SimpleQuestions Relation Detection Notebook

This notebook explores the SimpleQuestions Relation Detection dataset which is available to download freely on the IBM Developer Data Asset Exchange: SimpleQuestions Relation Detection Dataset. This notebook can be found on Watson Studio: SimpleQuestions Relation Detection Notebook.

The SimpleQuestions dataset is a set of relation extraction annotations derived from the SimpleQuestions dataset. Each entry in this dataset follows the order of questions listed in the SimpleQuestions dataset and corresponds to the following format: gold_relations \t negative_relation_pool \t question. The relation ids are mapped in a separate file titled relation.2M.list where the index of the ids starts at 1. The dataset is split into train, validation, and test sets to match the split used by the SimpleQuestions data.

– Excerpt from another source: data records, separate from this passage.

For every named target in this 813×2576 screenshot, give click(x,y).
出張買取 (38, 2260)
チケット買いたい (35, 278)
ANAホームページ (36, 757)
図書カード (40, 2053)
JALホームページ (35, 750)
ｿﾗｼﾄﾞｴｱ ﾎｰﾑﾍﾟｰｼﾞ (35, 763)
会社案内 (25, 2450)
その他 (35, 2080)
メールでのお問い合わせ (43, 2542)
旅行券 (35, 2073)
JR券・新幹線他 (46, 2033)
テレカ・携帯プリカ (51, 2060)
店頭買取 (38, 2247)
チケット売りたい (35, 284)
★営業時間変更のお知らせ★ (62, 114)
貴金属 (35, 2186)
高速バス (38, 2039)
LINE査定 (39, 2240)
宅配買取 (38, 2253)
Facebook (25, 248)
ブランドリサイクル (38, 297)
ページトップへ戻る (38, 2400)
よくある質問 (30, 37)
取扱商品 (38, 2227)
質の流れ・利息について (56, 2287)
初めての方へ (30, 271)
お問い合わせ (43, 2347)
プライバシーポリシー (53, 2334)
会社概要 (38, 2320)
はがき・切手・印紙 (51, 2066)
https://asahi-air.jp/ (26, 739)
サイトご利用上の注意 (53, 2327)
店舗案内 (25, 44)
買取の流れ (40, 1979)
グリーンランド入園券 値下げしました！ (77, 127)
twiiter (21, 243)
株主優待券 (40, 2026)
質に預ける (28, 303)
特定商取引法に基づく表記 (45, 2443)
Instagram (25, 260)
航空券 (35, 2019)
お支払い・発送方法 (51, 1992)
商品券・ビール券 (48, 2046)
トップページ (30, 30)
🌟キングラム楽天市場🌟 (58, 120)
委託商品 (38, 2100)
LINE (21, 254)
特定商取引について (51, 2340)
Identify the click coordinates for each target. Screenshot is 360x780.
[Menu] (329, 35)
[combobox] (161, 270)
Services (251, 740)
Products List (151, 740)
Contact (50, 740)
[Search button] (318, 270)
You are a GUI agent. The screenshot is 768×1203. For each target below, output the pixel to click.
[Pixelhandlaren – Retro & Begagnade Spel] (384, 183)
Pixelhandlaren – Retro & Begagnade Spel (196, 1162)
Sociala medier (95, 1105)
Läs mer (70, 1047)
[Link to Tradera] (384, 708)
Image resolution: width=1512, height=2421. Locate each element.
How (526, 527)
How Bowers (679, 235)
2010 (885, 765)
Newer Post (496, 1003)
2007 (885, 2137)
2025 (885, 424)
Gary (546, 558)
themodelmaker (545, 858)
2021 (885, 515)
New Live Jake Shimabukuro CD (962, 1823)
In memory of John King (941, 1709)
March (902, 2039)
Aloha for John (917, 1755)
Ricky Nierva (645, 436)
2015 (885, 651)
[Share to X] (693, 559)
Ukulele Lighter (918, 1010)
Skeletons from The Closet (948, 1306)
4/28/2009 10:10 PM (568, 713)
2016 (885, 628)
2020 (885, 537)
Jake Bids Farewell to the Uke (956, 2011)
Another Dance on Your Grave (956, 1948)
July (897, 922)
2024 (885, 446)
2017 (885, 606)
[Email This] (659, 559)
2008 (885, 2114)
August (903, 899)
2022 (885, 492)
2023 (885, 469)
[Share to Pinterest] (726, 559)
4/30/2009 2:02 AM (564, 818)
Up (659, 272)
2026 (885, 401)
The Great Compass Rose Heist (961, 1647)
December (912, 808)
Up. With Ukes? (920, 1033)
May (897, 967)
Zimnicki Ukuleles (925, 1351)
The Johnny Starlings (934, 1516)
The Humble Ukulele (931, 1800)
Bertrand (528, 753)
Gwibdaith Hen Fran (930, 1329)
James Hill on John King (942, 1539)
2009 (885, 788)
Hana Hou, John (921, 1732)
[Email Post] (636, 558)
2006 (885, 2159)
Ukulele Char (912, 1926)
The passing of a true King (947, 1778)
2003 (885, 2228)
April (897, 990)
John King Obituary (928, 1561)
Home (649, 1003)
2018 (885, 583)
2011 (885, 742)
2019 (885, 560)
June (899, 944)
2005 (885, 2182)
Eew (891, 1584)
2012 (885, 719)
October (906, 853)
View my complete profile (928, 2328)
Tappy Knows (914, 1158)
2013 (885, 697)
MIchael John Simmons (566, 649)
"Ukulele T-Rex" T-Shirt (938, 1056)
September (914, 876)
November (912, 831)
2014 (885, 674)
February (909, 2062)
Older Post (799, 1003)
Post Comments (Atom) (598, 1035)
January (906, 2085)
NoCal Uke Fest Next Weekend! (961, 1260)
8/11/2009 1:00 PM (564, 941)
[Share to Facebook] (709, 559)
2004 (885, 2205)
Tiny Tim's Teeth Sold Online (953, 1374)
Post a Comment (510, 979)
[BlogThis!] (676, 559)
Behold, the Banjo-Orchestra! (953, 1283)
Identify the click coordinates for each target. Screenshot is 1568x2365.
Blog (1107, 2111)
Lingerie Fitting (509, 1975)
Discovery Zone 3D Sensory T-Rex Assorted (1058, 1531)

The relationship extraction task deals with generating semantic relationships between entities in a text. Relationships generally connect two entities via a certain affiliation. Examples of entities for instance can be types of people, organizations, or locations while relationships among these entities can be for instance types of spatial, social, or hierarchical relations. The entities “Steve Jobs” and “Apple” for instance may have the relation of “Founder”. Relation extraction is important in the field of machine reading and provides a necessary input into more complicated tasks for computers such as answering questions, acting as conversational agents, or summarizing text.

The original SimpleQuestions dataset was developed by Facebook and consists of 108,442 simple questions written by human English-speaking annotators. Each question is matched with an answer in the form of a fact consisting of a subject, relationship, and object. For more information or for access to the original SimpleQuestions dataset you can visit the dataset’s repository linked below in the Related Links section.

In [1]:
# Download & load required python packages
import requests
import hashlib
from pathlib import Path
import tarfile
import os
import pandas as pd

Download and Extract the Dataset

Lets download the dataset from the Data Asset Exchange Cloud Object Storage bucket and extract the tarball.

In [2]:
# Download the dataset
fname = 'simple-questions-relation-detection.tar.gz'
url = 'https://dax-cdn.cdn.appdomain.cloud/dax-simple-questions-relation-detection/1.0.0/' + fname
r = requests.get(url)
Path(fname).write_bytes(r.content)
Out[2]:
2164770
In [3]:
# Extract the dataset
with tarfile.open(fname) as tar:
    tar.extractall()
In [4]:
# Verify the file was extracted properly by comparing sha512 checksums
sha512sum = 'ee589dbcfe19494c34323ab5777353d833cc6ce42412d6350f1a9da4abcfd39b4d1b61026d1059925852ffec46811a6e2fd6147ba590aea2fb4dbea40a5b87e8'
sha512sum_computed = hashlib.sha512(Path(fname).read_bytes()).hexdigest()
sha512sum == sha512sum_computed
Out[4]:
True

Read Data into Python Objects

In [5]:
os.listdir('simple-questions-relation-detection')
Out[5]:
['test.replace_ne.withpool',
 'LICENSE.txt',
 'README.txt',
 'valid.replace_ne.withpool',
 'relation.2M.list',
 'train.replace_ne.withpool']
In [6]:
# Relations
relations_df = pd.read_csv('simple-questions-relation-detection/relation.2M.list', names=['relation'])
relations_df.index += 1  # relation ids begin at 1
relations_df.head()
Out[6]:
relation
1 /people/person/gender
2 /music/release/track
3 /soccer/football_player/position_s
4 /organization/organization_founder/organizatio...
5 /cvg/computer_videogame/cvg_genre
In [7]:
# SimpleQuestions
valid_df = pd.read_csv('simple-questions-relation-detection/valid.replace_ne.withpool', 
                       sep='\t', 
                       names=['gold_relations', 'negative_relation_pool', 'question'])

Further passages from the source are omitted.